* **Instructions to follow**:
Every line from the one containing "The width and" to the end of the records below must be copied exactly, and no pictures may be included.

* **Task input**:
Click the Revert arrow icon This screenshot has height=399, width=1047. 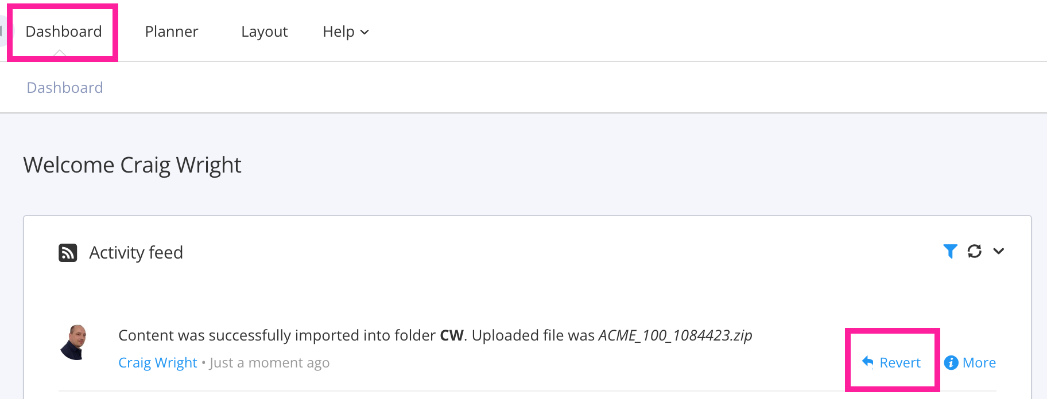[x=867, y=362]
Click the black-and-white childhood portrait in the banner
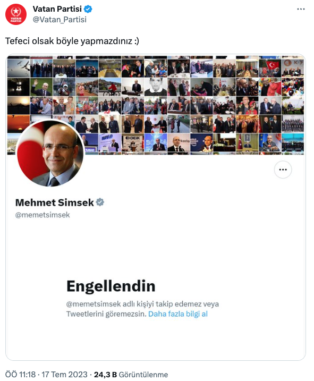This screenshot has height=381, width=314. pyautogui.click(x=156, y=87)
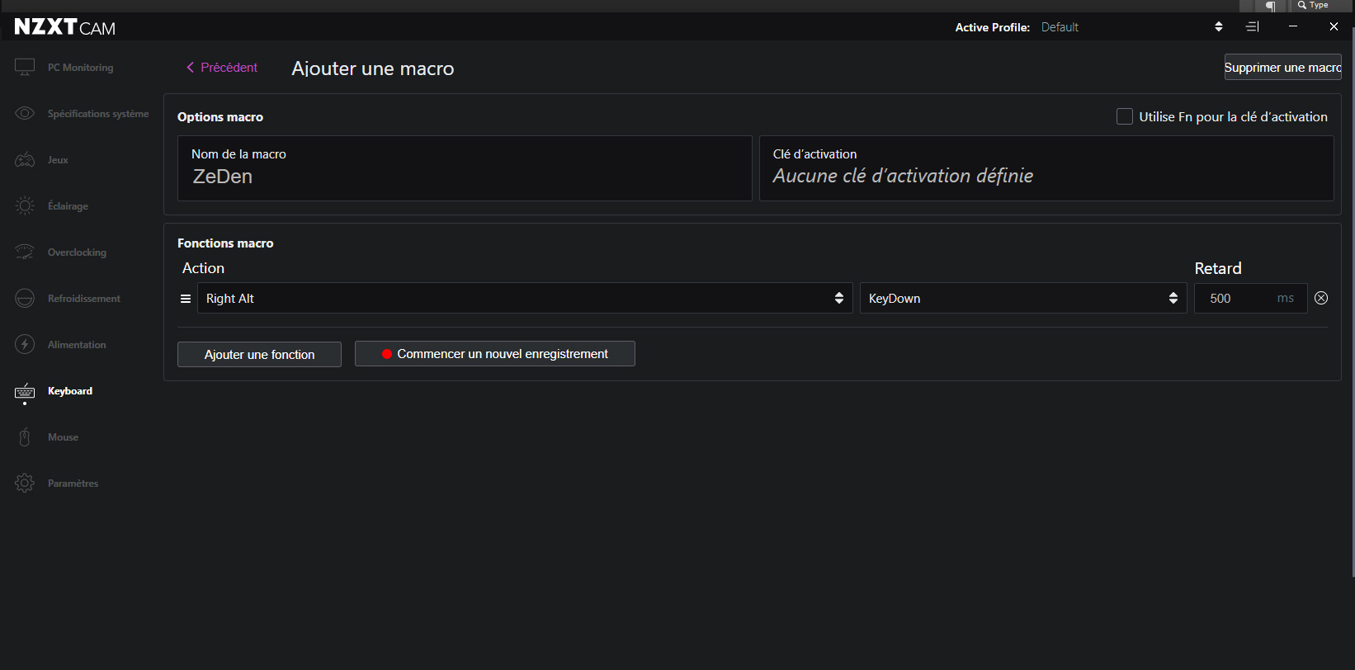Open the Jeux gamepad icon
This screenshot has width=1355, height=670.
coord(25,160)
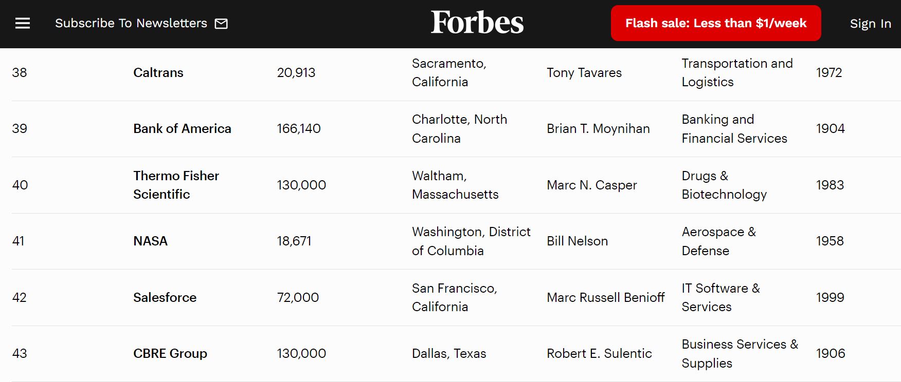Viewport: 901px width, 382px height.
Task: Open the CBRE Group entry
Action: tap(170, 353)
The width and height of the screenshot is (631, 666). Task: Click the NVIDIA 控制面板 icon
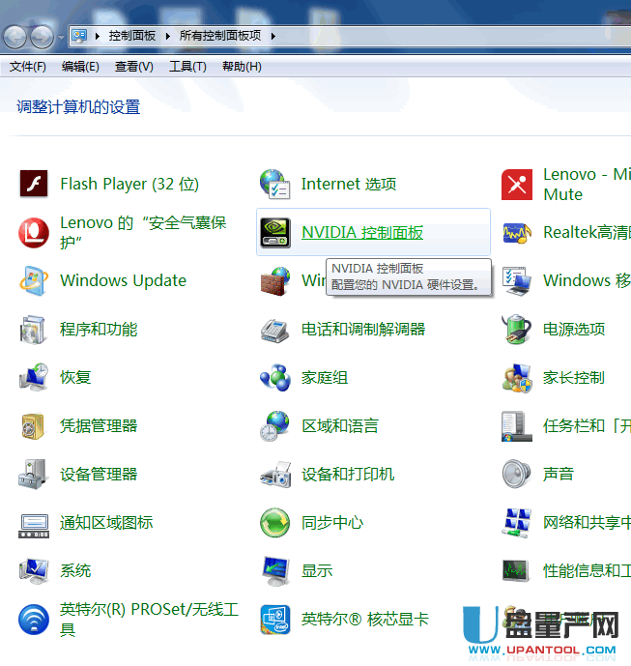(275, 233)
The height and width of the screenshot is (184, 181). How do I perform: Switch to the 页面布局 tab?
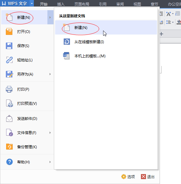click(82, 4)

* **Response for this exercise**:
The width and height of the screenshot is (631, 666). Task: Click the NVIDIA 控制面板 icon
(275, 233)
The height and width of the screenshot is (184, 181). How do I perform: Switch to the 页面布局 tab?
click(82, 4)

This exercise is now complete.